Dataset excerpts:
◆ ◆ ◆ ◆ ◆ ◆ ◆
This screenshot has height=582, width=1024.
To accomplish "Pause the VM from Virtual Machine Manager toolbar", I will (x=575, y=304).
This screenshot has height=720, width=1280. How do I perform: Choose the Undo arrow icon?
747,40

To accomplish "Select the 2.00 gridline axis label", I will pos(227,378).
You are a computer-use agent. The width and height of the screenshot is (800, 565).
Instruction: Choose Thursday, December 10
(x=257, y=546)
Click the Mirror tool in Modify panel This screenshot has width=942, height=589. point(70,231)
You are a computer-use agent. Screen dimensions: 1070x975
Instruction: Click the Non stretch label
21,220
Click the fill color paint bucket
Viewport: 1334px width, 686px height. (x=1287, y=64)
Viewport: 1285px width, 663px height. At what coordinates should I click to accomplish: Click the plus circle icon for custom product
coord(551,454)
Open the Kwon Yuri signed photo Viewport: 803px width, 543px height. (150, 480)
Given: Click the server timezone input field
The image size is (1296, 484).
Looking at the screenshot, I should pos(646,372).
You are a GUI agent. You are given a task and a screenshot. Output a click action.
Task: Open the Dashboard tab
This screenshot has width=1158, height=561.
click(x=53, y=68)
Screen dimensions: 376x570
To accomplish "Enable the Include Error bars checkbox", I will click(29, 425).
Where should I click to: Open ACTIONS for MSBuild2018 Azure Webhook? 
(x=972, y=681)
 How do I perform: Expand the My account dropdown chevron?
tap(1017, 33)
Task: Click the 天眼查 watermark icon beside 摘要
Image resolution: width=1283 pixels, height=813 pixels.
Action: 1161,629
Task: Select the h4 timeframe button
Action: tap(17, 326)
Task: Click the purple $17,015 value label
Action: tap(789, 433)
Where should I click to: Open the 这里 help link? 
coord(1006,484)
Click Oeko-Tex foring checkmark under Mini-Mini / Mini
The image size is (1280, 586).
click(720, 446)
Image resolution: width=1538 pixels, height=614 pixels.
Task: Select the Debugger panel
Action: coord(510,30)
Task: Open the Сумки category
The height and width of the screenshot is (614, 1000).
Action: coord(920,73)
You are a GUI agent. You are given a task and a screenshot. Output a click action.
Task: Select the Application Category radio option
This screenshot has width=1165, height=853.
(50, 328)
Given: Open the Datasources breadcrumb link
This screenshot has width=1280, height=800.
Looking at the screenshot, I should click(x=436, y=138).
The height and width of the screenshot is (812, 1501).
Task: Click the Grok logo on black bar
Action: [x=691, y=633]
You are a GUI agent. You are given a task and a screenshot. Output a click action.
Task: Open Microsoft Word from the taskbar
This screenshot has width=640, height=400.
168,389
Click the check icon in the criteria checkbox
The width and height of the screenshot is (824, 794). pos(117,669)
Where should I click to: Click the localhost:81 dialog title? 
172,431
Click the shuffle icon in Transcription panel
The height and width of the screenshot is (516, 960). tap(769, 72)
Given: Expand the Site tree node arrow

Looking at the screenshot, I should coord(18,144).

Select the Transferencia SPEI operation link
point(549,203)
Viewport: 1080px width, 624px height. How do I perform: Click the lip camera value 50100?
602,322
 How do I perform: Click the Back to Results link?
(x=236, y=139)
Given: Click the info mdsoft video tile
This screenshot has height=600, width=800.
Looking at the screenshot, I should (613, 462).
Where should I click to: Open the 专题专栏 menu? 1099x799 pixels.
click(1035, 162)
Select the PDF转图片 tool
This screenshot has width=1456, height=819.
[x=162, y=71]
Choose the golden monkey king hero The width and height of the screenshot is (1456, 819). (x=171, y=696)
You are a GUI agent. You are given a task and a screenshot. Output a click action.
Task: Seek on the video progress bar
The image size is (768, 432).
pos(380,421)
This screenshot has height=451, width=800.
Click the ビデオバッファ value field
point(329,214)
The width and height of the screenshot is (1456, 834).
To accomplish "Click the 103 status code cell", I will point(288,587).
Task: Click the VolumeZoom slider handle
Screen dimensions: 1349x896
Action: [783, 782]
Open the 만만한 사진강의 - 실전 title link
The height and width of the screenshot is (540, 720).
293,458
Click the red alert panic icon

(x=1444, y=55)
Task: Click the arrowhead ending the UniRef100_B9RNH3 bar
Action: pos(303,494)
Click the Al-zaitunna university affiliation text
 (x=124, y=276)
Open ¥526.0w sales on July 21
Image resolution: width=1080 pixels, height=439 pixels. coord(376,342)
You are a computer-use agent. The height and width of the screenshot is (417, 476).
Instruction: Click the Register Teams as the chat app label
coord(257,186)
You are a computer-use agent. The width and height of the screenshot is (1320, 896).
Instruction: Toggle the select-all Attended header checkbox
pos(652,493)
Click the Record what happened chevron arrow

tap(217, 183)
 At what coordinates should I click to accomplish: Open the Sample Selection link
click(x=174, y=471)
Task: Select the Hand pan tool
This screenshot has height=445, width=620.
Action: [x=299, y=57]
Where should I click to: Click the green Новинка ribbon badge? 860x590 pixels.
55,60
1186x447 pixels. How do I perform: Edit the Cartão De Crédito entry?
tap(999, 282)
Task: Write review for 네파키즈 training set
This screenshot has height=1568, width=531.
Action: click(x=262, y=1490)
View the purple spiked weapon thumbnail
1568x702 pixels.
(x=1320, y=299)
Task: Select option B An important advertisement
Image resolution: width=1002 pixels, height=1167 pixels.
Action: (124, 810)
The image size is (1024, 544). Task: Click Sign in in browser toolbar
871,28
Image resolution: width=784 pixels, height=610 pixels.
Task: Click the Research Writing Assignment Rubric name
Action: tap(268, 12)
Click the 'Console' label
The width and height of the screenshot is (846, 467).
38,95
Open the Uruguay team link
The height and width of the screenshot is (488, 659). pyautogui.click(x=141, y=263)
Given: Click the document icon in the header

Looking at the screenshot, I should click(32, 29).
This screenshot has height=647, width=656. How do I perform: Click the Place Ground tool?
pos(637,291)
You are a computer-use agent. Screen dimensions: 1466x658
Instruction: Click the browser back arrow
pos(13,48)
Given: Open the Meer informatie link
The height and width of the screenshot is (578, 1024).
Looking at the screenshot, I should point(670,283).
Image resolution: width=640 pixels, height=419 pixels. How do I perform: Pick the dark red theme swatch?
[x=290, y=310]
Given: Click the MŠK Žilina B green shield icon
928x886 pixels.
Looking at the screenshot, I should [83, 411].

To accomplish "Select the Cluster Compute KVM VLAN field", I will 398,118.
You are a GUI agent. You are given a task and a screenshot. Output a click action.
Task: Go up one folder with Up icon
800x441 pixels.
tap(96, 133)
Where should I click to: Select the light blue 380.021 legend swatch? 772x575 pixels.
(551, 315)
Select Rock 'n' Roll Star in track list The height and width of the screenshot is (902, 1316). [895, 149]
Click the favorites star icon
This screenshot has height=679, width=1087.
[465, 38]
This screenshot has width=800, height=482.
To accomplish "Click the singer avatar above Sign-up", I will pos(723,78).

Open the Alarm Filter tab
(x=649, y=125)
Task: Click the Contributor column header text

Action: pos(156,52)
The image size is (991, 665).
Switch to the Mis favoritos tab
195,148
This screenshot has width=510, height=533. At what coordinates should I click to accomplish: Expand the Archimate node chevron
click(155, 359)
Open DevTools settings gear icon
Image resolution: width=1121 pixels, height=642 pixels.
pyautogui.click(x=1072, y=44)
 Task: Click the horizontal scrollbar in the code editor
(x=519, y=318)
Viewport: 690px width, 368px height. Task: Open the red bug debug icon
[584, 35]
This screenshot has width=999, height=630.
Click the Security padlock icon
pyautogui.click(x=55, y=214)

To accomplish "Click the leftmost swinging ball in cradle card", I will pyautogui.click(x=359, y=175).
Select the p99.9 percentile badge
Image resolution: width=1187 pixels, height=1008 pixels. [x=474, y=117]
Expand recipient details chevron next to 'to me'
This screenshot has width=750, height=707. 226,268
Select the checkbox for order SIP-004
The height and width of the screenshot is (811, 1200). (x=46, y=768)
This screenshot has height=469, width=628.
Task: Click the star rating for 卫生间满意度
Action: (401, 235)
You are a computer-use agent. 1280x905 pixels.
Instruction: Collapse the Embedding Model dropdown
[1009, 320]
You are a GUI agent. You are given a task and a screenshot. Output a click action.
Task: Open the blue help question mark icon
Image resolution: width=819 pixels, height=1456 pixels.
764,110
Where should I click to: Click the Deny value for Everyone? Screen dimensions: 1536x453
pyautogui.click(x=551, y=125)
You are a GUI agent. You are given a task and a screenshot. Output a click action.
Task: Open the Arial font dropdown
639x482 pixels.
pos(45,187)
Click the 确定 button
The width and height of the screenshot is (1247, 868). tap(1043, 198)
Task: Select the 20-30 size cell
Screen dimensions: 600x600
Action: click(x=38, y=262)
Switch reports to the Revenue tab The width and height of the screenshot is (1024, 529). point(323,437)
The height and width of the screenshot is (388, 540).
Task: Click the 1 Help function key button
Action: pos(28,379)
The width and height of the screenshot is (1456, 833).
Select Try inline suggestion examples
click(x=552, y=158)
◆ ◆ ◆ ◆ ◆ ◆ ◆
PROBLEM:
In the data above, each line holding "option" is to be found and copied.

TASK RESPONSE:
Task: Select the Application Category radio option
Task: Select option B An important advertisement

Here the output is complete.